Recent Developments in Chemical Graph Theory and Graphical Bioinformatics
Presented by Prof. Milan RANDIć
Type: Keynote Lecture
Chemical Graph Theory is concerned with analysis of chemical data using Discrete Mathematics and Graph Theory. Graphical Bioinformatics approaches problems of Bioinformatics by representing input data graphically and follows with their numerical analysis. We will consider recent developments in these areas including: (1) Novel graph matrices and novel graph invariants; (2) Graph theoretical calculation of ring currents in molecules; (3) Comparative study of maps focusing on proteomics maps; (4) Analytical solution to DNA and protein sequence alignments. RE 1: Novel graph matrices include the DMAX, the elements of which are the largest entries (entry) in each row and column of the distance matrix; and the Common Vertex matrix, the elements of which are given by the number of vertices at equal distance from vertices (i, j). Novel invariants include the ordered row sums and the sum over all atoms of the quotients of path/walk counts of the same length. RE 2: We will illustrate how enumerations of contributions of π-electron currents in conjugates circuits, which are of opposite direction in 4n+2 and 4n circuits, give results that are comparable to ab initio quantum chemical calculations of π -current densities.

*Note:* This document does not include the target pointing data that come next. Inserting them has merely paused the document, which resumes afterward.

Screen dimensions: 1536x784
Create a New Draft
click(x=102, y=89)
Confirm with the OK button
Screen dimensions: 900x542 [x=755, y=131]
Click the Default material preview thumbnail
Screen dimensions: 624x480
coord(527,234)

This opens fundamental question: How can discrete and continuous models yield similar results? RE 3: We consider the problem of canonical labels for map elements and will illustrate how information contained in a triplet (x, y, z) can be graphically represented as a 2D map using weighted Voronoi domains. Finally, RE 4: We will outline VESPA (Very Efficient Search for Protein Alignment) and VESNA (Very Efficient Search for Nucleotide Alignment), very recent exact analytical solutions to protein and DNA alignments, respectively, which awaited over 40 years to be found. All hitherto obtained solutions to the protein and DNA alignments have been based on use of computer algorithms, starting with: Needleman–Wunsch algorithm (1970), followed by Smith–Waterman algorithm (1981), and more efficient algorithms FASTA of David J. Lipman and William R. Pearson (1985) and BLAST (Basic Local Alignment Search Tool) by David J. Lipman et al. (1990).